What is being asked =>
Leave out pictures; repeat exactly the lines from the "You are a computer-use" line through the last of the data below.

____

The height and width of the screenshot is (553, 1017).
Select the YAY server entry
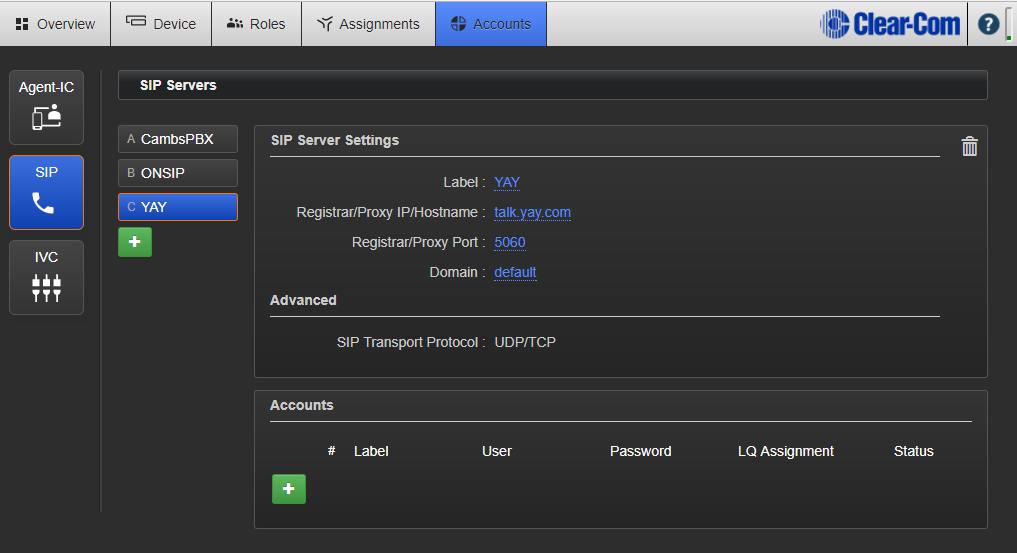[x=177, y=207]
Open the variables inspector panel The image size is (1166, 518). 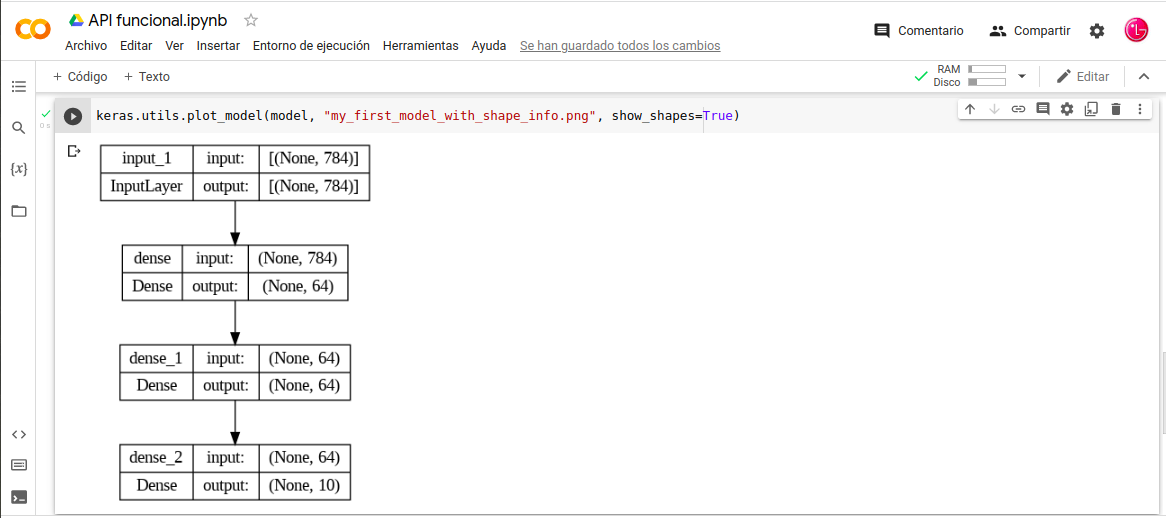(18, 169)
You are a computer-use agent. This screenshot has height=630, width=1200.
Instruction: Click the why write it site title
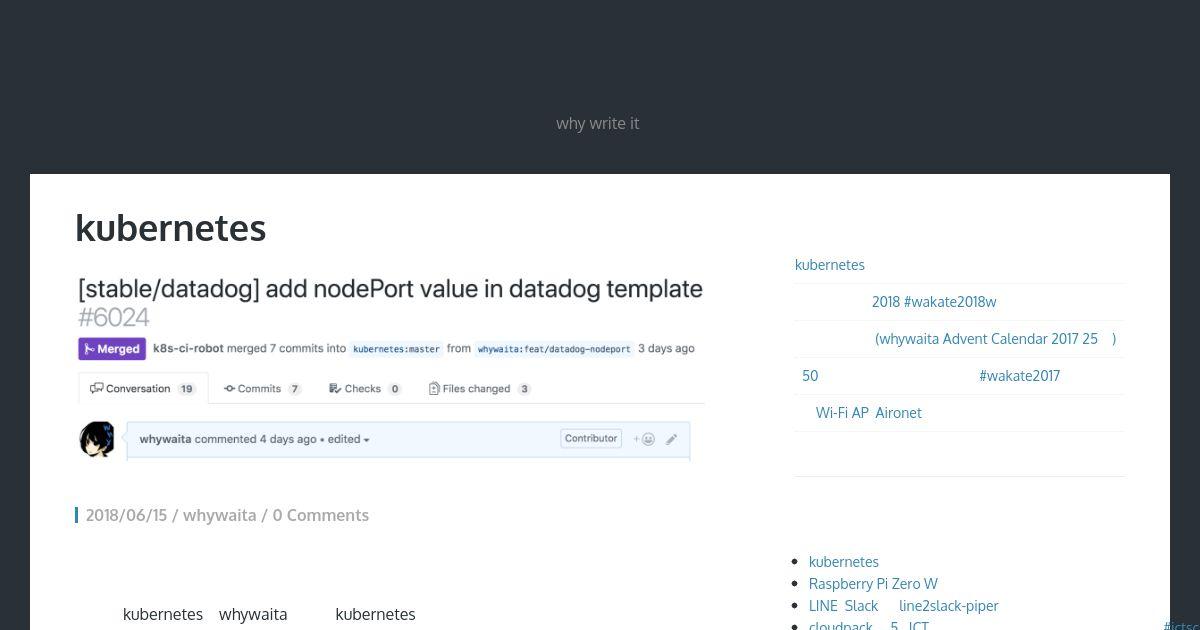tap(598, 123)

____

Exercise solution =>
You are a computer-use agent. This screenshot has height=630, width=1200.
Instruction: Click the why write it site title
tap(598, 123)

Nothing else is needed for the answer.